_EXERCISE DIRECTIONS:_
Restate word for word the lines from the one bearing "Image resolution: width=1053" through the end of the entries below, and leave every picture out.

_RECORDS FOR THE TASK:_
┄┄┄┄┄┄┄┄┄┄
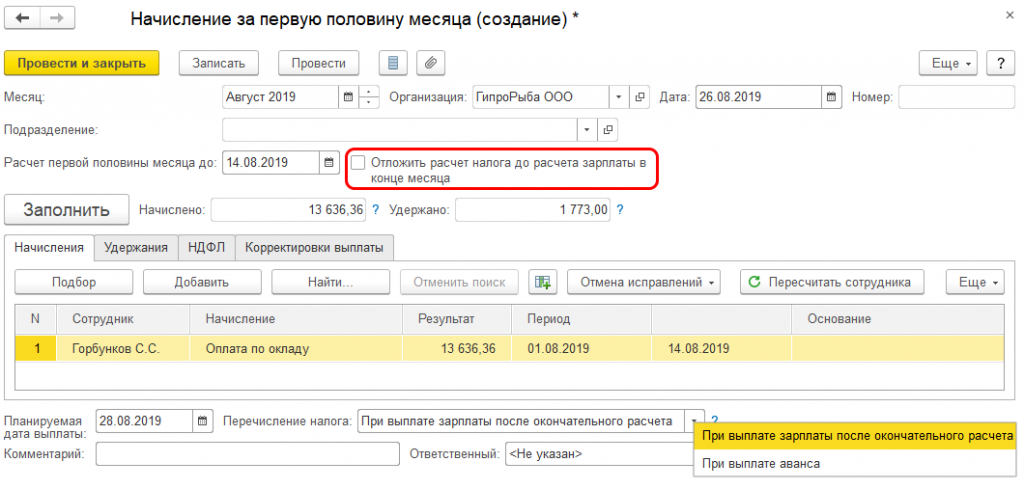
Task: Open the Удержания tab
Action: point(135,247)
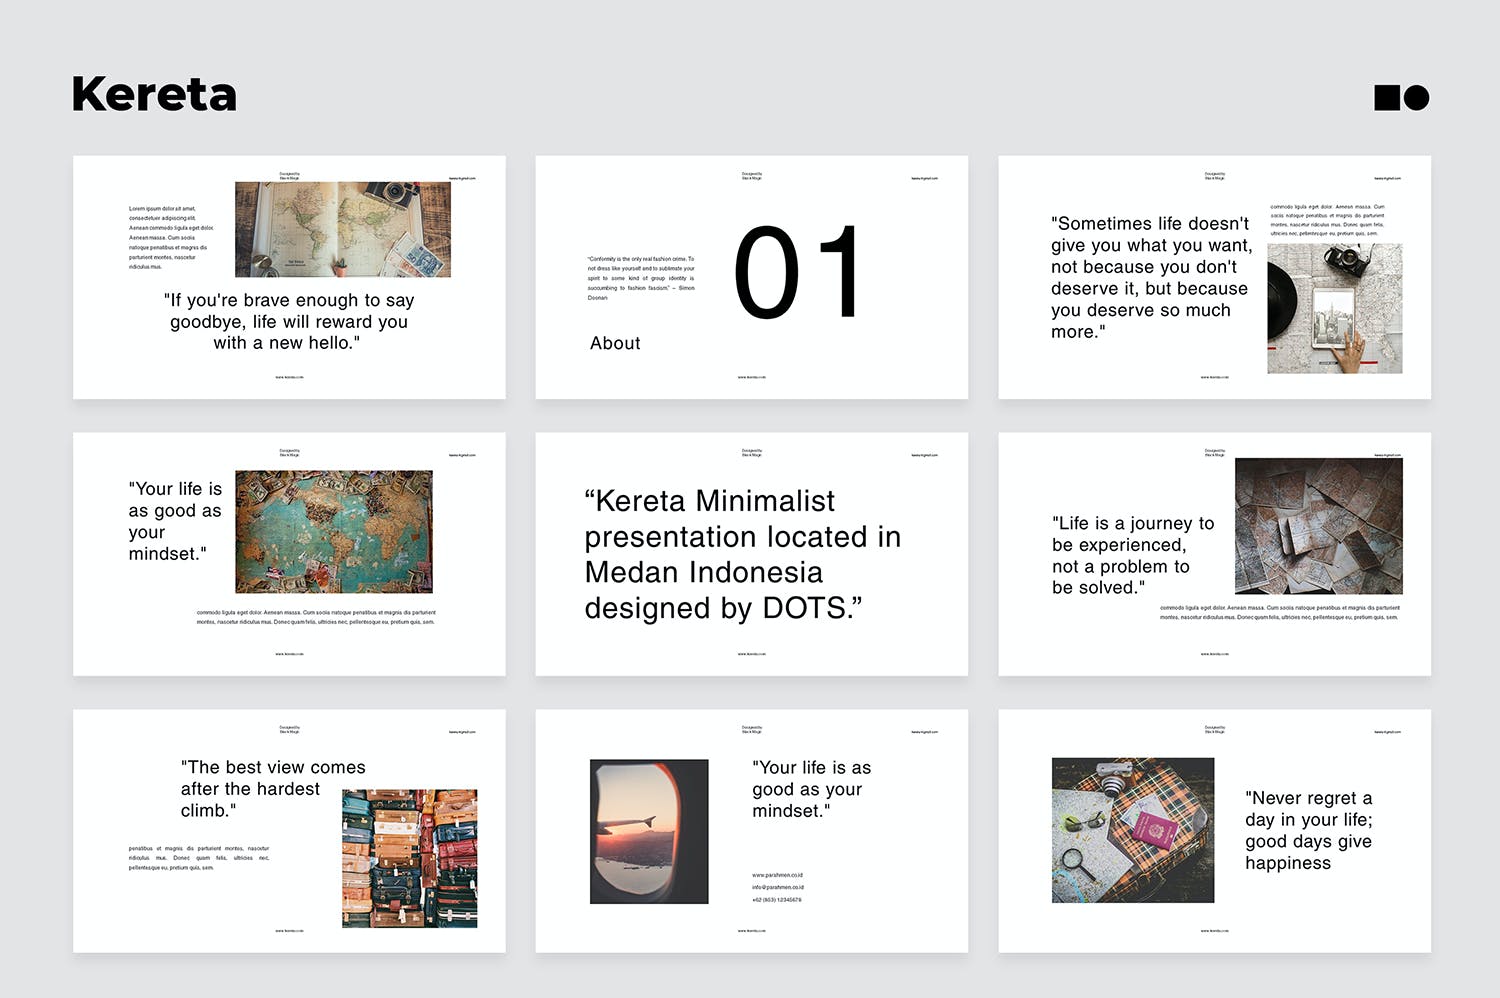Select the airplane window sunset photo
The height and width of the screenshot is (998, 1500).
[x=649, y=831]
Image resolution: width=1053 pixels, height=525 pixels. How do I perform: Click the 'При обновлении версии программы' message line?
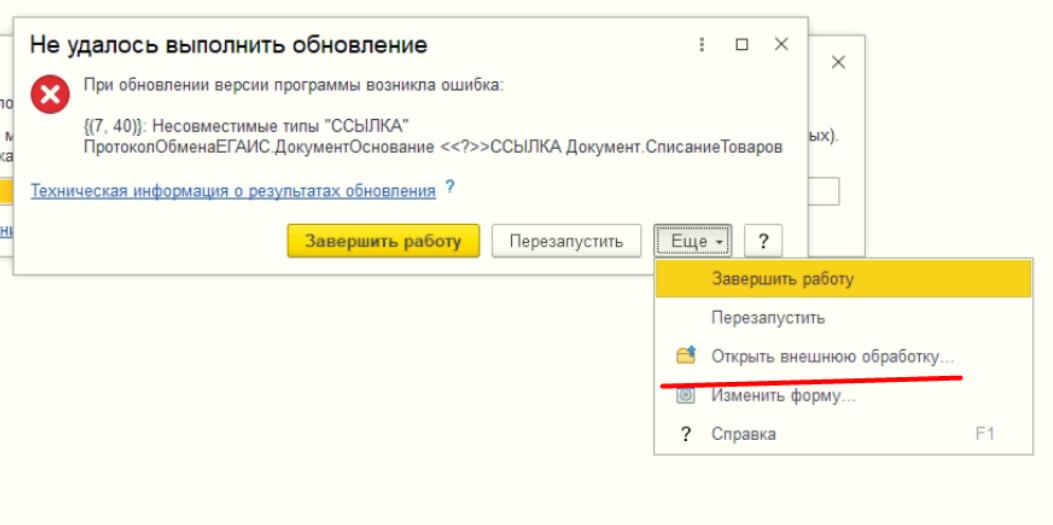pyautogui.click(x=294, y=85)
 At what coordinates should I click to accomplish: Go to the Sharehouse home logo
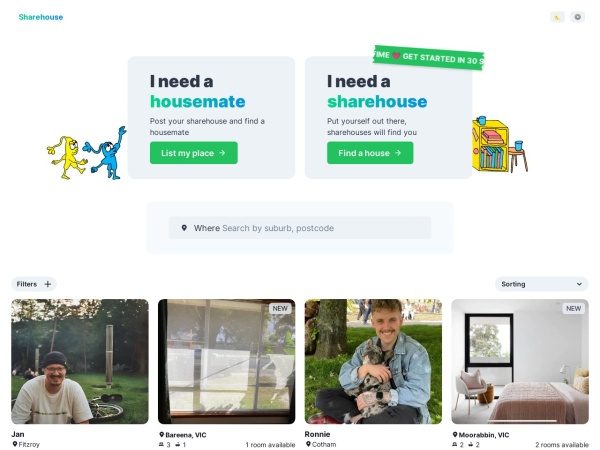click(x=41, y=17)
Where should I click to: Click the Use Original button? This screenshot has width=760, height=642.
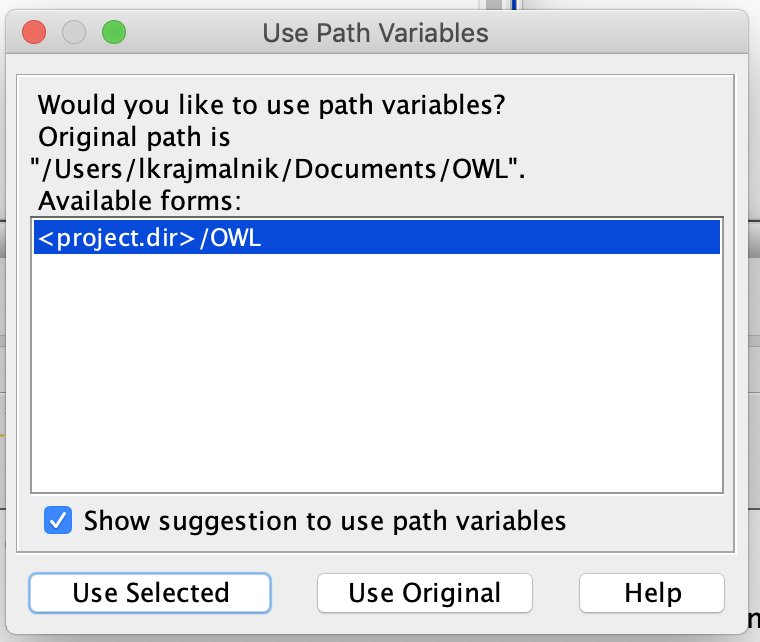[424, 593]
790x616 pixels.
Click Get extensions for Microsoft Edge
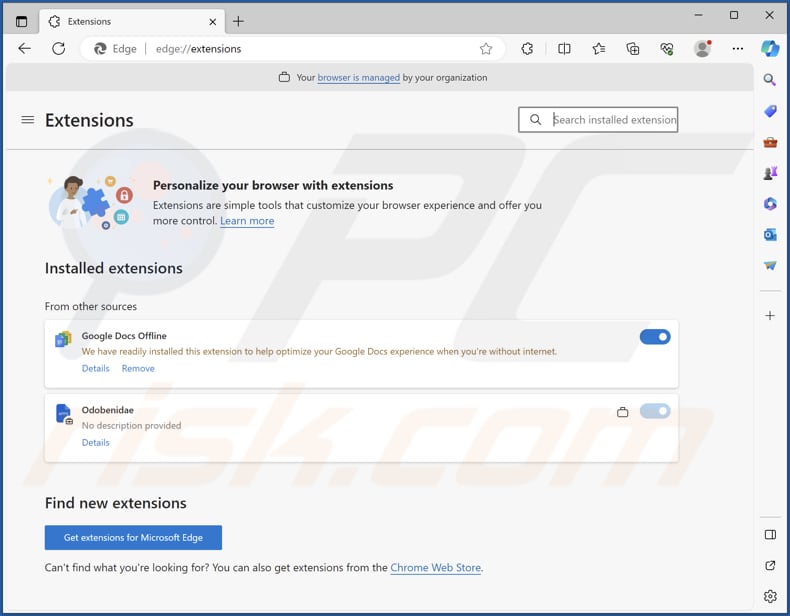pyautogui.click(x=133, y=538)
┄┄┄┄┄┄┄┄┄┄
_WRITTEN SOLUTION:_
Image resolution: width=1053 pixels, height=525 pixels. How do I perform: Click the 'При обновлении версии программы' message line?
pyautogui.click(x=294, y=85)
 At what coordinates should I click to accomplish: Go to the Sharehouse home logo
click(x=41, y=17)
Where should I click to: Click the Use Original button? This screenshot has width=760, height=642.
[424, 593]
790x616 pixels.
Click Get extensions for Microsoft Edge
pyautogui.click(x=133, y=538)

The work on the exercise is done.